METTI IN PRATICA:
(A) Ripeti parola per parola il brano sulla mostra del manicomio, tutto ciò che va da "Seguendo il percorso" fino a "per non dimenticare.".
(B) Nel brano sulla mostra del manicomio, quanti degenti al massimo ha ospitato il Manicomio di villa San Basilio?

BRANO ESTRATTO:
È stata inaugurata ieri mattina, presso la Direzione Aziendale della Asl di Rieti, la Mostra permanente ‘Museo della Mente, c’era una volta il Manicomio’, dedicata alla storia dell’ex ospedale psichiatrico S. Francesco di Rieti. La Mostra, voluta dal Direttore Generale della Asl di Rieti Marinella D’Innocenzo, che ha permesso l’uso di alcuni spazi, un tempo sede dell’ex ospedale psichiatrico e curata dal dottor Manlio Paolocci, intende riportare la storia dell’ex S. Francesco e dei manicomi in Italia al di là del muro, per essere esplorata, interpretata, condivisa.
Seguendo il percorso espositivo, volutamente allestito negli spazi che un tempo risuonavano dei lamenti dei folli, si riprende contatto con una realtà oggi dimenticata ma vivissima nella Rieti del tempo, raccontata attraverso le storie dei malati che vi furono internati e che, con le loro sofferenze e speranze, offrono uno spaccato inedito ed emozionante in cui specchiarsi per non dimenticare.
La mostra è divisa in otto sezioni, ricovero, interni, persone, cure, custodia, contenzione, attività ed espressioni artistiche, cambiamento, in cui si ripercorre la storia del Manicomio, in funzione nel territorio reatino della villa San Basilio dal 1947 al 2000. Un modello di architettura ospedaliera estensiva che ha ospitato fino a 900 degenti, con padiglioni isolati e distanti tra loro, nascosti tra il verde di un grande parco. Qui, chiusi nelle lunghe corsie gremite di letti e dentro “sorveglianze” interne ed esterne circondate da reti nascoste tra siepi di ligustri, si consumava per molte Persone la loro vita, vissuta tra fantasmi, sussulti di esaltazione, deprimenti tristezze e mondi immaginari ove ancora vi si rifugiavano per vincere l’isolamento e l’abbandono. Nella Mostra è raccolta la loro storia; la storia di quelle Persone, “fermate ed arrestate” nel Manicomio detto di “San Basilio”, meglio conosciuto come il “ricovero per Manie” di “San Francesco”.
I documenti fotografici e pittorici, gli appunti scritti a mano e le lettere, ritraggono sguardi persi nel vuoto, posture indifese e volti che sfidano il tempo tra bellezza e pudore. Nelle sezioni cure, custodia e contenzione, i mezzi di coercizione si alternano ad oggetti più piccoli, minuscole suggestioni cariche di senso: reperti anatomici, strumenti clinici e coercitivi.
“La Mostra – afferma il Direttore Generale della Asl di Rieti Marinella D’Innocenzo – offre uno spaccato della realtà reatina, illustra le denunce in campo psichiatrico e ricostruisce la storia e le origini della trasformazione culturale e sociale che portò all’abolizione dei manicomi e ad un diverso approccio con la malattia psichiatrica. Ma non solo, grazie al lavoro del dottor Paolocci, la stessa testimonia l’amore ed il rispetto per le Persone fragili, con una propensione verso l’esistenza umana che soffre e la determinazione per la conquista della libertà nelle sue forme più disparate per la difesa dei più deboli”.

[Voci di un dataset]

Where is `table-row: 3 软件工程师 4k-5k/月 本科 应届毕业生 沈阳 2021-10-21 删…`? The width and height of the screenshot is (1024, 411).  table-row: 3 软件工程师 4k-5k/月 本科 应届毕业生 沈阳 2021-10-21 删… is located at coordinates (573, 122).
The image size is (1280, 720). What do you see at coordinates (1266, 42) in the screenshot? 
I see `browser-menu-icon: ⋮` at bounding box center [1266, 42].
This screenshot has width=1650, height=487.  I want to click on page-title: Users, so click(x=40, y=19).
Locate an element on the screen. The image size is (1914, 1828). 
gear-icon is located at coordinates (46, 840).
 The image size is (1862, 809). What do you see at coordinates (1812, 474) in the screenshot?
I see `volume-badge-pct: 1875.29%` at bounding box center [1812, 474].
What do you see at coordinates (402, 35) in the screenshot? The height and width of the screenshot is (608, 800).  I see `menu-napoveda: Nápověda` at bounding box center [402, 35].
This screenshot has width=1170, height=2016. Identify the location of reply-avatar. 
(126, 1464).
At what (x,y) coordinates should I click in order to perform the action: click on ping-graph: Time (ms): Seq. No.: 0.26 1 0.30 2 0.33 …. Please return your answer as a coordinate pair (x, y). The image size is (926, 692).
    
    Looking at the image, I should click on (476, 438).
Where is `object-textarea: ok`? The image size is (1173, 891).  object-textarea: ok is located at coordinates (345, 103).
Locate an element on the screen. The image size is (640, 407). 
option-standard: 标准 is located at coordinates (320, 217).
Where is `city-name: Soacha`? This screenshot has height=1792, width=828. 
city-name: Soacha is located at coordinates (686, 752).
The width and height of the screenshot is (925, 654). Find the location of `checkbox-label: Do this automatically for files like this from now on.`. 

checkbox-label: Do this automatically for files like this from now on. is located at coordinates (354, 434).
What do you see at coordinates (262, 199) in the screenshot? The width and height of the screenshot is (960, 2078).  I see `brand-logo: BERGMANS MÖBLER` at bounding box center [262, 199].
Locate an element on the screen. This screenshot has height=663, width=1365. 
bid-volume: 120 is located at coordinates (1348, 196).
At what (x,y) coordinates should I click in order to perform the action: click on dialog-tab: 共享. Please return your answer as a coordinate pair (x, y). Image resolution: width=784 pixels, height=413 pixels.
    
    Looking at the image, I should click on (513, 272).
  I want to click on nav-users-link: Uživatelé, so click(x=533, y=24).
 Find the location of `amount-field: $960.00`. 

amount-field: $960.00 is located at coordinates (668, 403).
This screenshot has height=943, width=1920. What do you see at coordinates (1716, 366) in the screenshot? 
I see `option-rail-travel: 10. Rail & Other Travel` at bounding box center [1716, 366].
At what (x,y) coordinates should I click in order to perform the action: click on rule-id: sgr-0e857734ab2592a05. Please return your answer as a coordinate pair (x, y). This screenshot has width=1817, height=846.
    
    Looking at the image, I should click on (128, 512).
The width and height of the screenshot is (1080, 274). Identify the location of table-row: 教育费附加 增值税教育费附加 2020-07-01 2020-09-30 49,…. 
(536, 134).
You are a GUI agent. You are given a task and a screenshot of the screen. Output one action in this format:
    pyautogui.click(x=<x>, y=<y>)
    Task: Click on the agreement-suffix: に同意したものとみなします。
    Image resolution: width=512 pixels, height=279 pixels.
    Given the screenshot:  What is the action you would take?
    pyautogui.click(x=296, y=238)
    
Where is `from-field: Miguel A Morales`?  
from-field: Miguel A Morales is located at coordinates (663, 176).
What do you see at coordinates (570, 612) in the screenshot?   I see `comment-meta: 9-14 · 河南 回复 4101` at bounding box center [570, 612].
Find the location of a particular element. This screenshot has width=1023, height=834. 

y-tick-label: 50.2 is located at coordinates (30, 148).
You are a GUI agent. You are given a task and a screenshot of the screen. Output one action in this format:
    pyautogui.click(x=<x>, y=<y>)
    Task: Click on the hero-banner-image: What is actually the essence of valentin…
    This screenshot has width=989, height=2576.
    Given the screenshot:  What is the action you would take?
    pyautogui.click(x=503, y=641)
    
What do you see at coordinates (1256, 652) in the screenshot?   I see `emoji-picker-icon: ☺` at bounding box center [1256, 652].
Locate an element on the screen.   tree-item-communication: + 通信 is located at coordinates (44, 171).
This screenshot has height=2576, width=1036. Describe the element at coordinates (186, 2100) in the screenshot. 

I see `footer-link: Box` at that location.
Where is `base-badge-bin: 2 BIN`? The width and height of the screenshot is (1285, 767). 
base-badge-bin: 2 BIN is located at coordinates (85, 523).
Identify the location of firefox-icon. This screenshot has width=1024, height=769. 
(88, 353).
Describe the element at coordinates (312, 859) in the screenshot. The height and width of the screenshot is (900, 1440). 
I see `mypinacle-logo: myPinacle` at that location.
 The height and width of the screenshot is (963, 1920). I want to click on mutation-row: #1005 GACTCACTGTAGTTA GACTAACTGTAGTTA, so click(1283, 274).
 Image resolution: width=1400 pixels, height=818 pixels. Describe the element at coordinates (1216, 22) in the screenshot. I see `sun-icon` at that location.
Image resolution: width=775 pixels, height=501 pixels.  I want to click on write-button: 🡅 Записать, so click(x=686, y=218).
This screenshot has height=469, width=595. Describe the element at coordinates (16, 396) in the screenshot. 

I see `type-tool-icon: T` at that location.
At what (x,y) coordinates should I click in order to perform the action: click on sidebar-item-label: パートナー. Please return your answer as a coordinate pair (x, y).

SEZIONE RISPOSTE:
(A)
Seguendo il percorso espositivo, volutamente allestito negli spazi che un tempo risuonavano dei lamenti dei folli, si riprende contatto con una realtà oggi dimenticata ma vivissima nella Rieti del tempo, raccontata attraverso le storie dei malati che vi furono internati e che, con le loro sofferenze e speranze, offrono uno spaccato inedito ed emozionante in cui specchiarsi per non dimenticare.

(B) Fino a 900 degenti.